Your instructions ▸ Copy the final lines exactly, starting at the one that contains "311x311 pixels." and ending with the last line of the listing below. Pictures are not part of the copy.

Data in this exercise ▸

□ □ □ □ □ □ □

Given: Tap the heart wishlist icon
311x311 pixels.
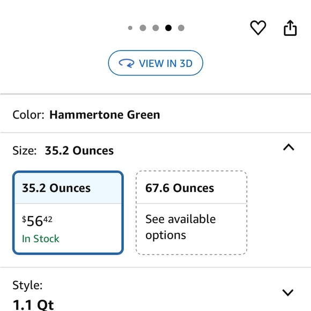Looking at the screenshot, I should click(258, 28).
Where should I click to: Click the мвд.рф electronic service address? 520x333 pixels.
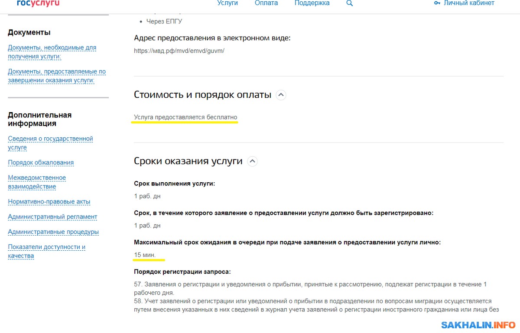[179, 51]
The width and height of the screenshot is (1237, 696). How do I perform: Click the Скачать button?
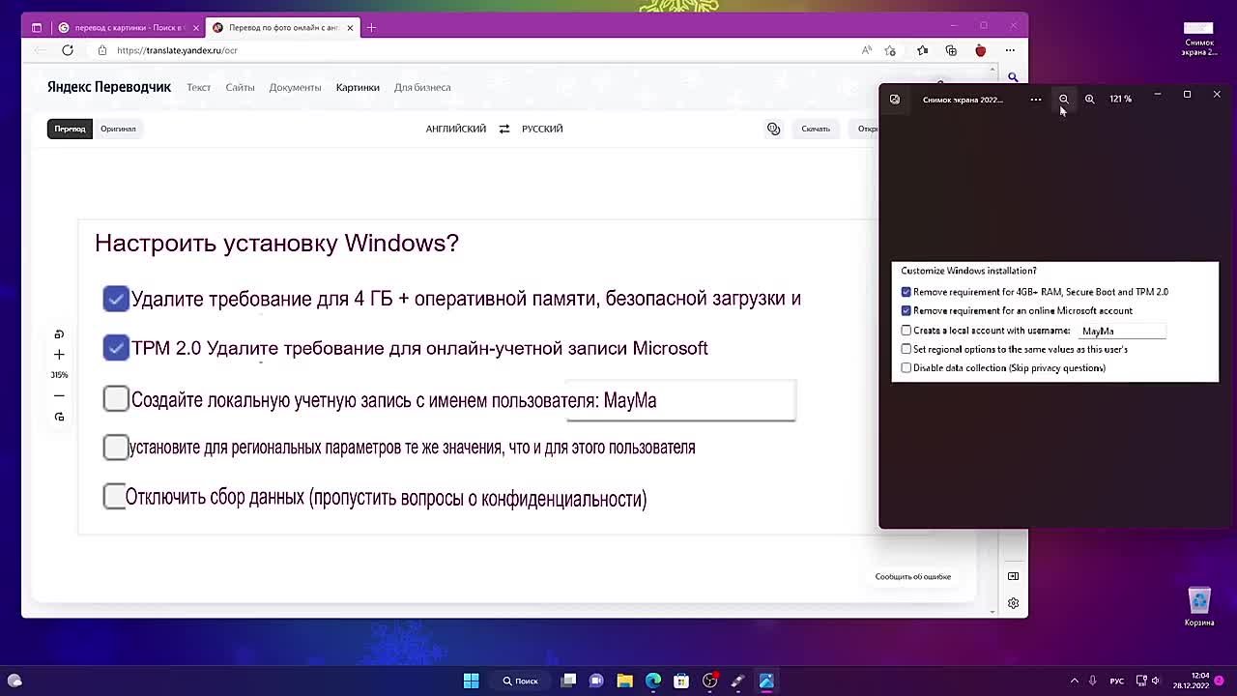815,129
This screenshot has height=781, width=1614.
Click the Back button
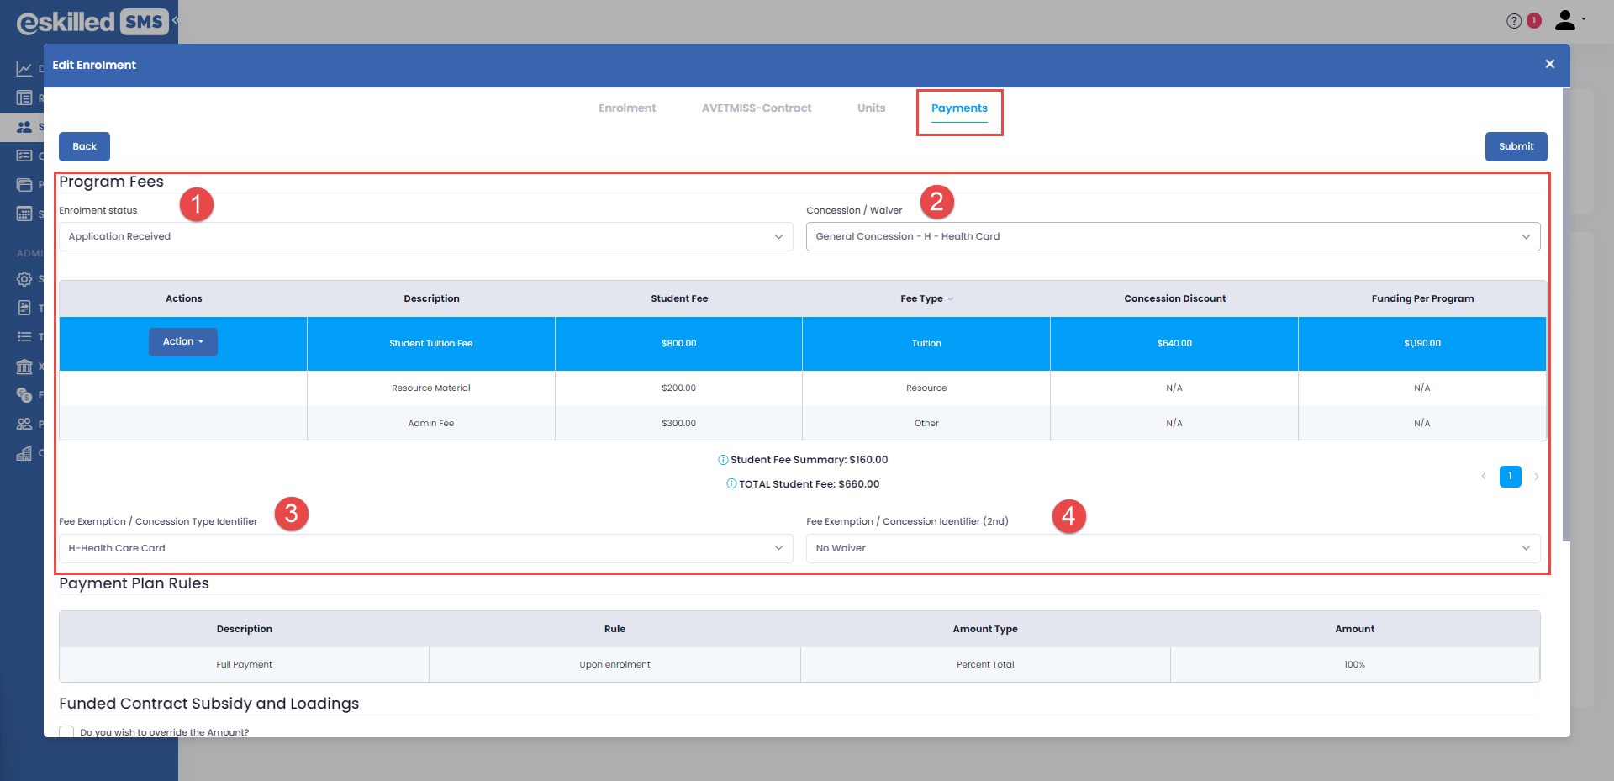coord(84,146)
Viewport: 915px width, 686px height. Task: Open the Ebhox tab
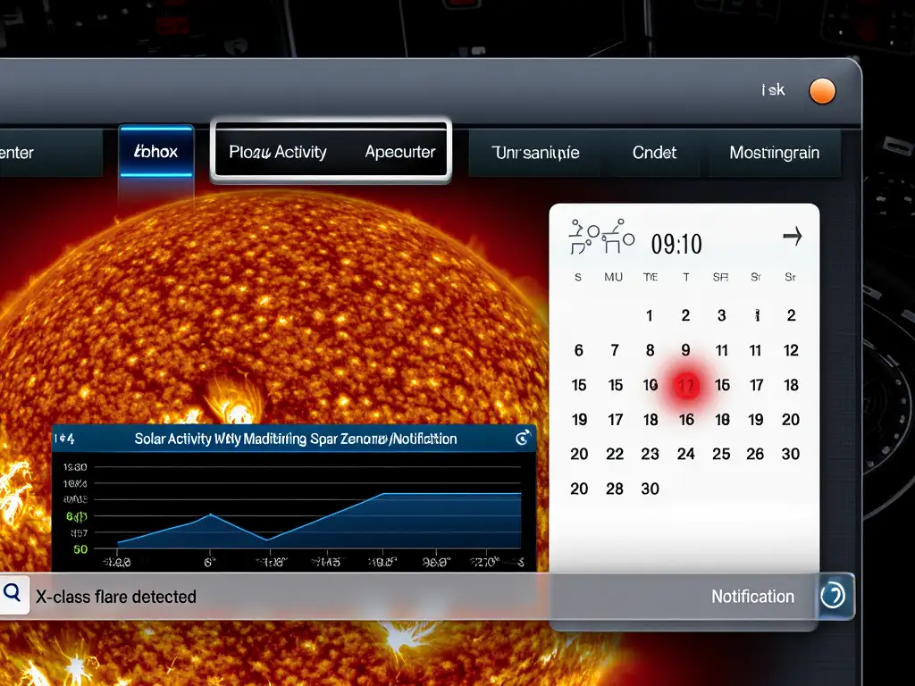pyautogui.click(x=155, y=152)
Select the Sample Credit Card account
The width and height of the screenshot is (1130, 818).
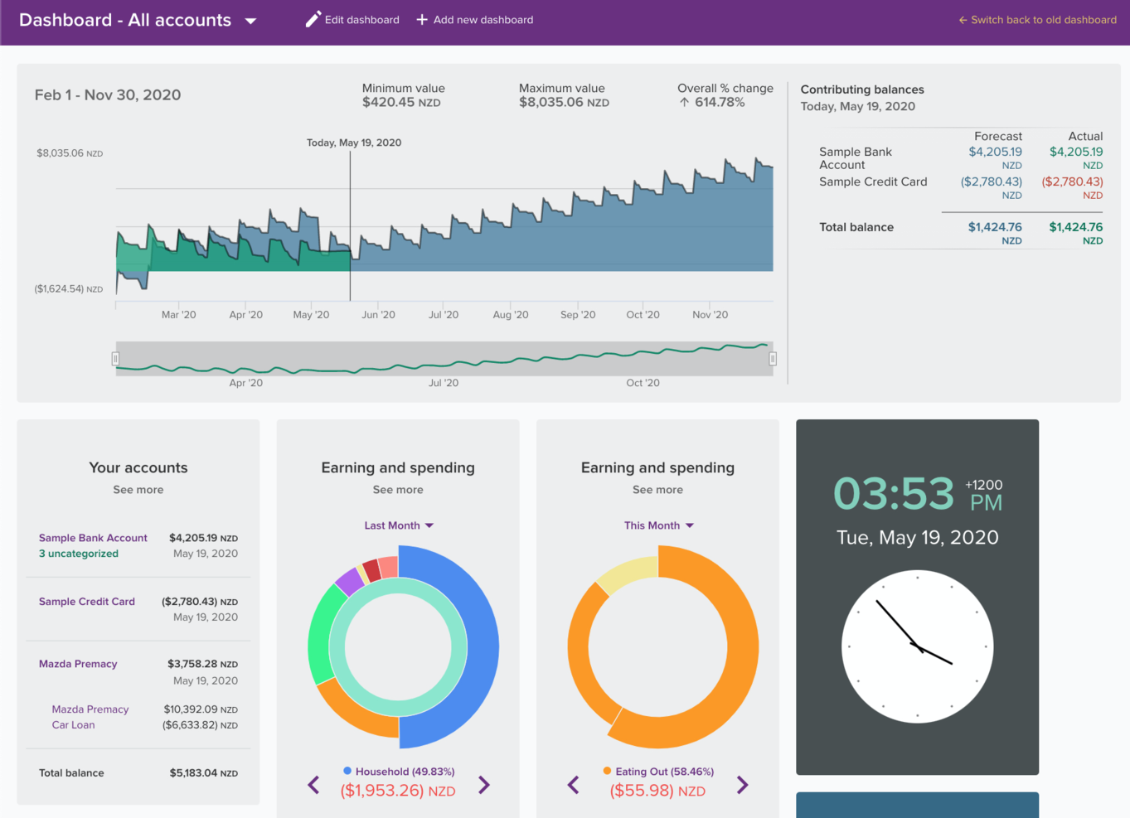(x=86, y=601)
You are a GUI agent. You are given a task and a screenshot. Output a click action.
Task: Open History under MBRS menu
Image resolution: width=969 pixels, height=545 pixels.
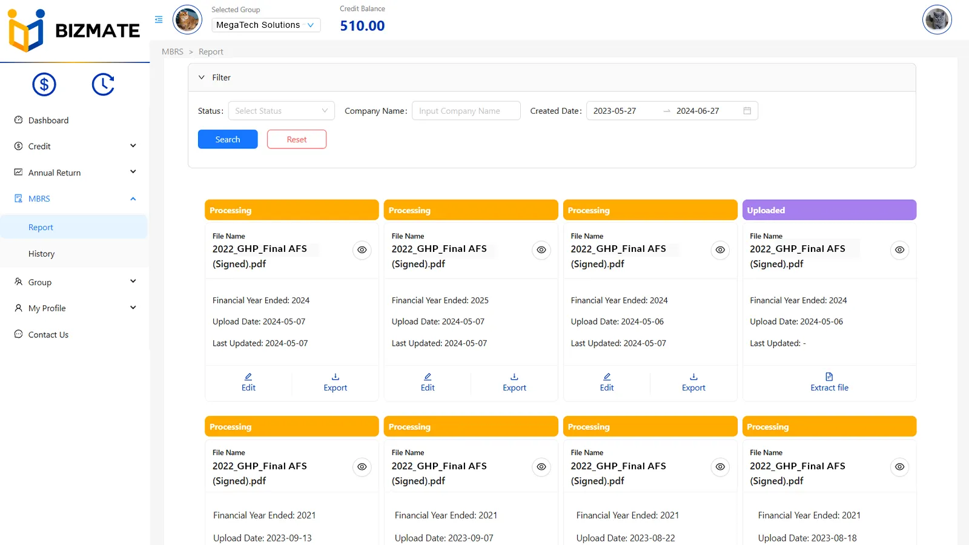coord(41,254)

□ □ □ □ □ □ □

Reply ▸
311x311 pixels.
Looking at the screenshot, I should click(258, 28).
Where should I click to: Click the мвд.рф electronic service address? 520x333 pixels.
[179, 51]
The width and height of the screenshot is (1237, 696). How do I perform: Click the Скачать button?
815,129
This screenshot has height=781, width=1614.
Click the Back button
coord(84,146)
Viewport: 915px width, 686px height. Task: Open the Ebhox tab
pyautogui.click(x=155, y=152)
Select the Sample Credit Card account
The width and height of the screenshot is (1130, 818).
(x=86, y=601)
You are a GUI agent. You are given a task and a screenshot. Output a click action.
Task: Open History under MBRS menu
Image resolution: width=969 pixels, height=545 pixels.
coord(41,254)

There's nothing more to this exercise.